Extremes Are Dangerous
There is a lot of room in the middle between the two extremes of having no semblance of structure at all and extremely “heavy handed” management of a community. Heavy handed being in the eye of the beholder, of course.
Yes, some managers might be too heavy handed. Yes, some members may leave because of guidelines. Yes, you can be too strict with your community (based on your goals). Yes, communities “fail” or “die” (though I tend not to look at it that way… everything must come to an end). All of these things can happen.
But, the thing is, none of them happen simply because you have guidelines. They happen because of what you did with those guidelines. And they can happen without them. Other factors determine those things, some good, natural and healthy and some bad.
You Have Guidelines, No Matter What
If you remove any posts at all ever, you have guidelines. So, guidelines aren’t really the question to me. The question is whether or not they are posted in public for everyone to see or if they are only in your own mind/on your computer/in a private area.
It’s difficult to remove any posts at all if you don’t have some form of public guidelines to point to in relation to what is or isn’t OK. Even if that document is ever changing (it should be a living document and should be adjusted as issues present themselves), if you don’t have something, it just feels like you are removing posts for whatever reason you want or for reasons that only you are aware of.
Personally, I would say that this would be more likely to present the “I’m the owner and you do as I say” kind of attitude. Guidelines don’t really affect that as you can have that attitude without guidelines. This leads to resentment, just as much or more so than having guidelines posted in public would.
At least, when you have them posted publicly, everyone is aware of the same guidelines and understands what is expected of them.
Guidelines Aren’t About Rigidity, Just Structure
Guidelines should rarely be hard and fast rules, but instead should provide general guiding principles that lend some direction for members and allow for staff members to exercise some level of consistent discretion.
Each situation should be looked at and dealt with individually. That’s what I advocate and what I do. But, without guidelines or vision, you have no consistency. You have moderators and administrators who simply remove what they think is inappropriate. You have, essentially, too many cooks. You have as many sets of guidelines as you have staff members, and none of them are posted in public.
Guidelines don’t make every situation the same – they give you something to measure every situation against. There is an important difference there. I believe that consistency is important.
There is also something to be said for being honest and upfront about expectations. For example, if you launch a community without any guidelines (though having no guidelines is a guideline in itself) and you let it develop… it would seem weird to decide to spring guidelines on them once it’s established. That is fundamentally changing the community and while it can be done, I don’t see any reason to purposefully hurt yourself by deciding ahead of time that you will only have guidelines when you reach a certain point. Some might consider that purposefully deceptive.

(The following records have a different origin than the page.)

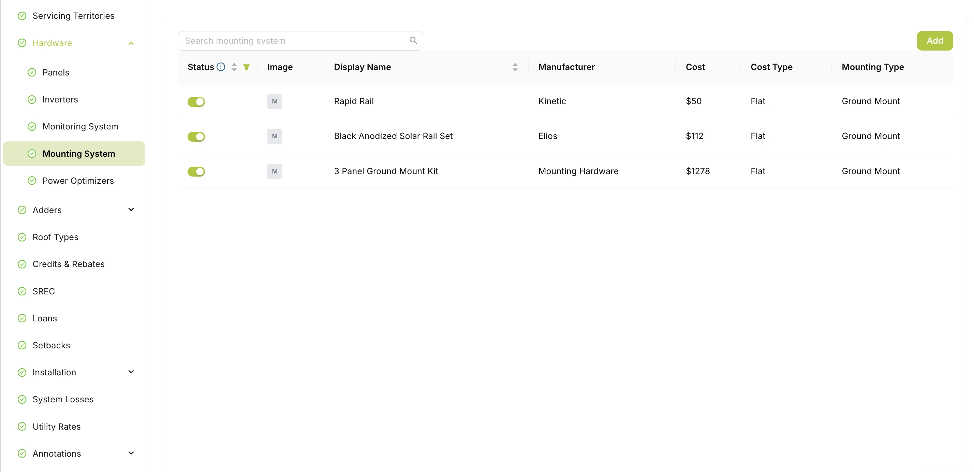
Task: Click the Add button
Action: click(x=935, y=41)
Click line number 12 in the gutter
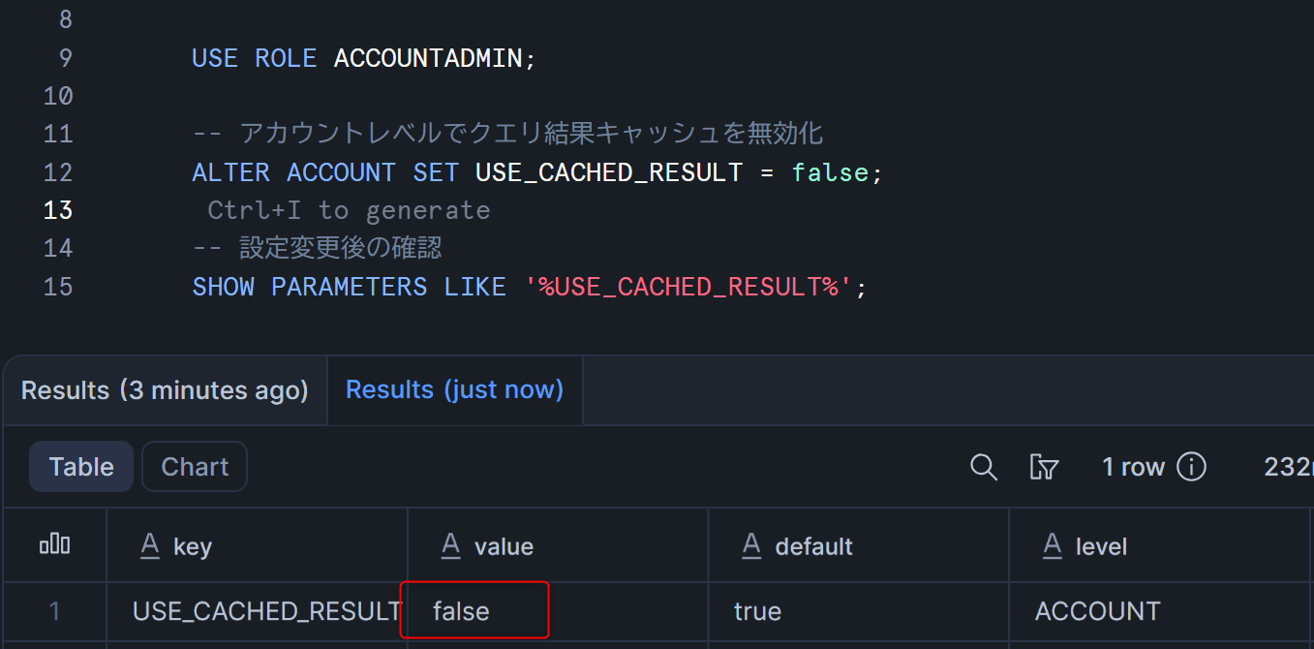This screenshot has height=649, width=1314. (x=58, y=172)
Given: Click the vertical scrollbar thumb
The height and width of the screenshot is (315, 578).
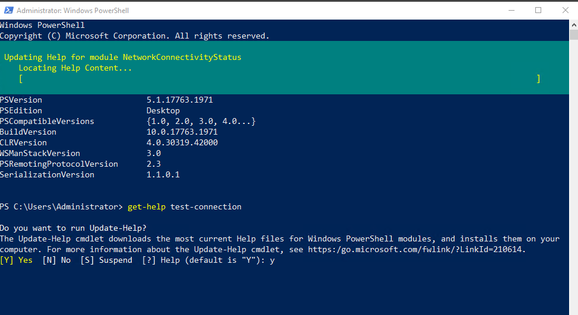Looking at the screenshot, I should 574,35.
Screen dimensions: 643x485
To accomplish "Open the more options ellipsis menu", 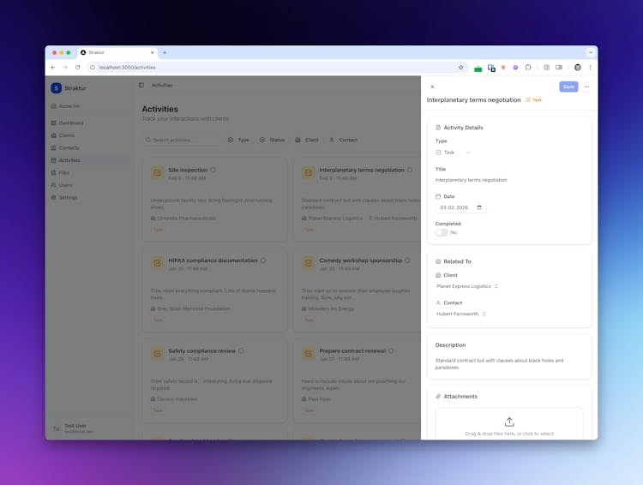I will 586,87.
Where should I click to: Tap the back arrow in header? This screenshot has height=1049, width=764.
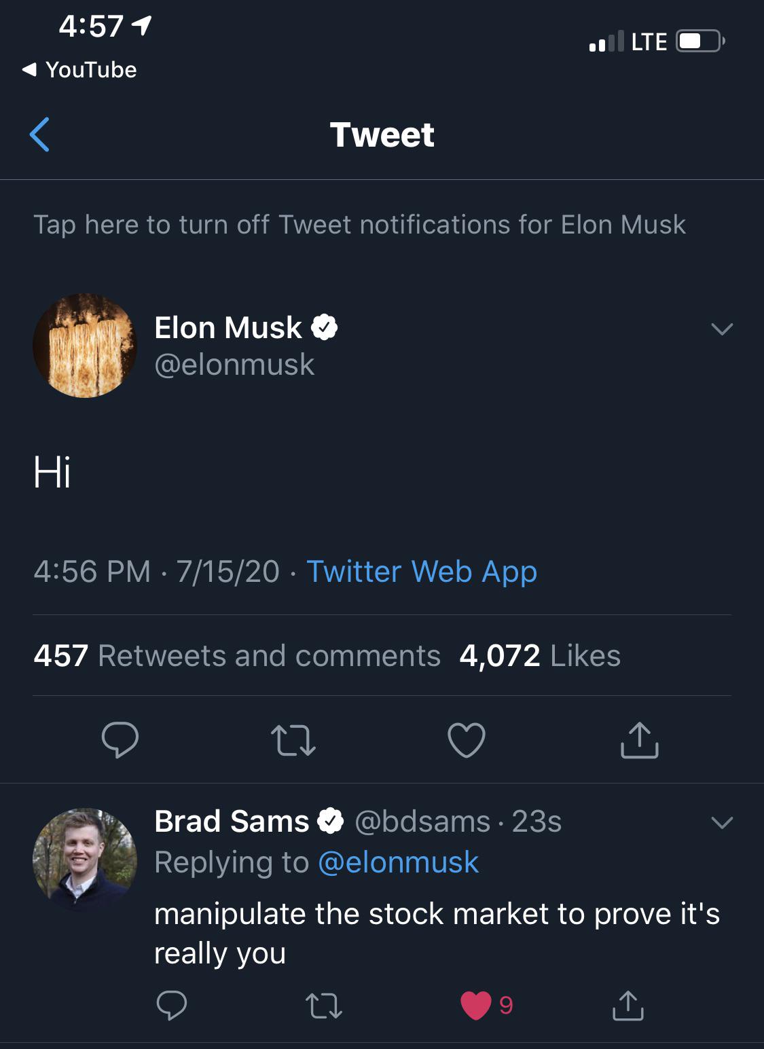(x=40, y=134)
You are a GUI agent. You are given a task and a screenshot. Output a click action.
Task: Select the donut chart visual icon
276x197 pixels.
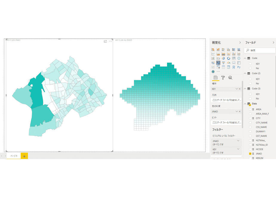pos(229,58)
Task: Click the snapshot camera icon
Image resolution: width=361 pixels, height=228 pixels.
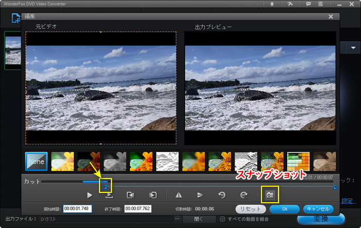Action: click(x=270, y=196)
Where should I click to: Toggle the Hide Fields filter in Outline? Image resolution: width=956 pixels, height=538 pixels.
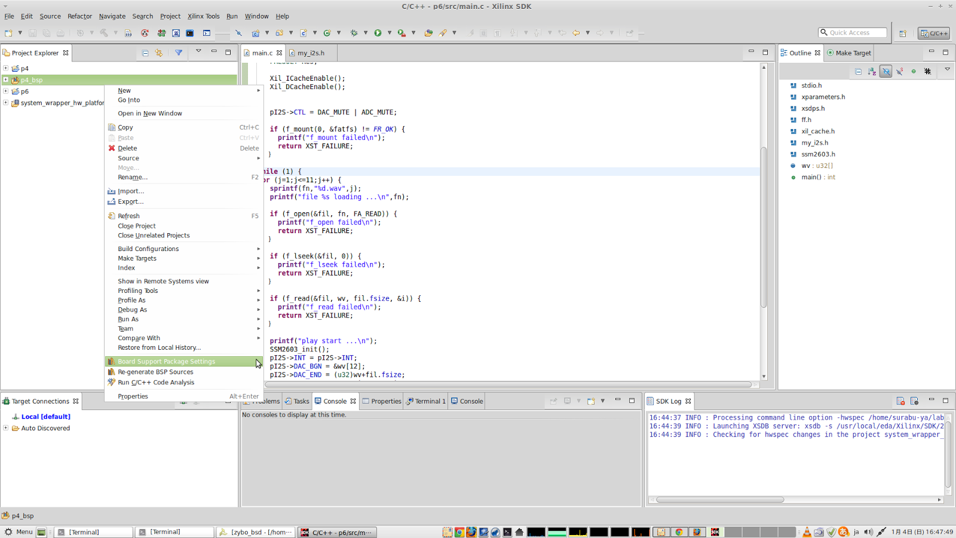[x=885, y=72]
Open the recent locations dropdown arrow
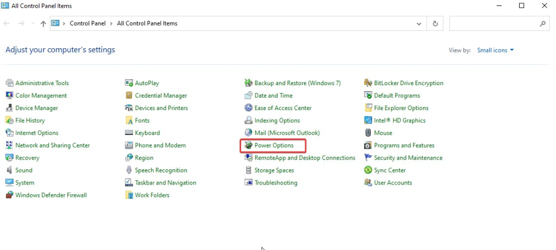Image resolution: width=556 pixels, height=250 pixels. [x=33, y=24]
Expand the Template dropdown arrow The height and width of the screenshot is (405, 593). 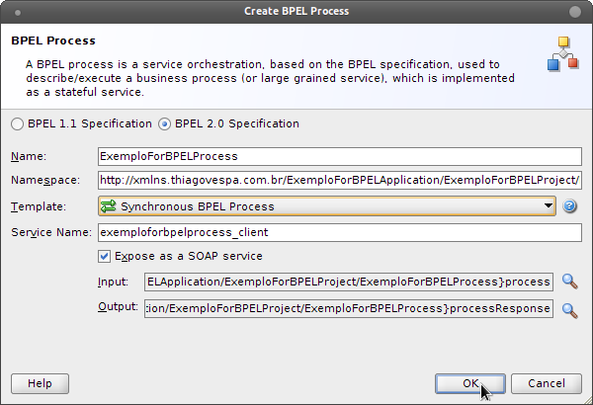point(548,205)
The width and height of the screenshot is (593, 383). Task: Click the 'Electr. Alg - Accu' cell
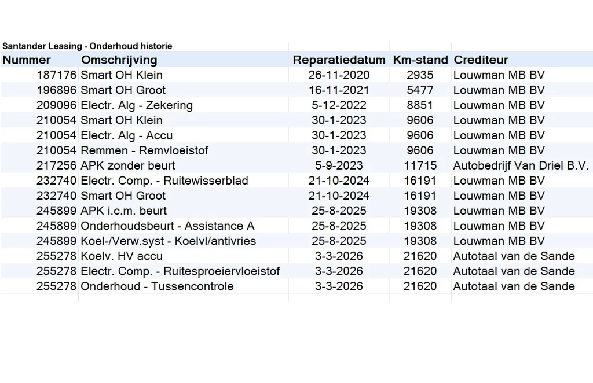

Having guidelines doesn’t mean every move that a member makes is being scrutinized or corrected. Any more than not having guidelines means that.
A general guideline like “All posts must remain withing the realms of human decency.” or “We’re all adults here.” translates into “Do anything you think is appropriate.” The problem is that everyone will read that wildly differently because there is no specificity at all. Specific guidelines are general in nature and not hard and fast, like I said, but if you provide some detail, you help everyone to better understand what is and isn’t expected. It goes a long way.
Don’t Politicize Your Community
It’s important to listen to members and to encourage feedback, but allowing members to decide what guidelines you have, what limits they have, etc. and how to deal with them is, more or less, a destructive course that will be based around popularity, who yells the loudest and can get the most people to vote for what they want.
I always recommend against politicizing your online community because politics turn people against one another and that will include your members. Politics are a nasty business. You want to do what you can to keep them off of your site.
Everyone should be aware of what their audience is and what works for them. No two communities are alike and they all require different approaches and guidelines. For example, I run a martial arts community that aims to be generally work friendly. If you wish to use profanity or tell people that their martial art “sucks,” that’s cool – but we’re not the community for you. We’re not going to change for you and we’re not going to let you do whatever you want. Know whoever your audience is and pursue it with vigor.
Otherwise, you find yourself in a continuous loop chasing after whoever you can keep at the moment.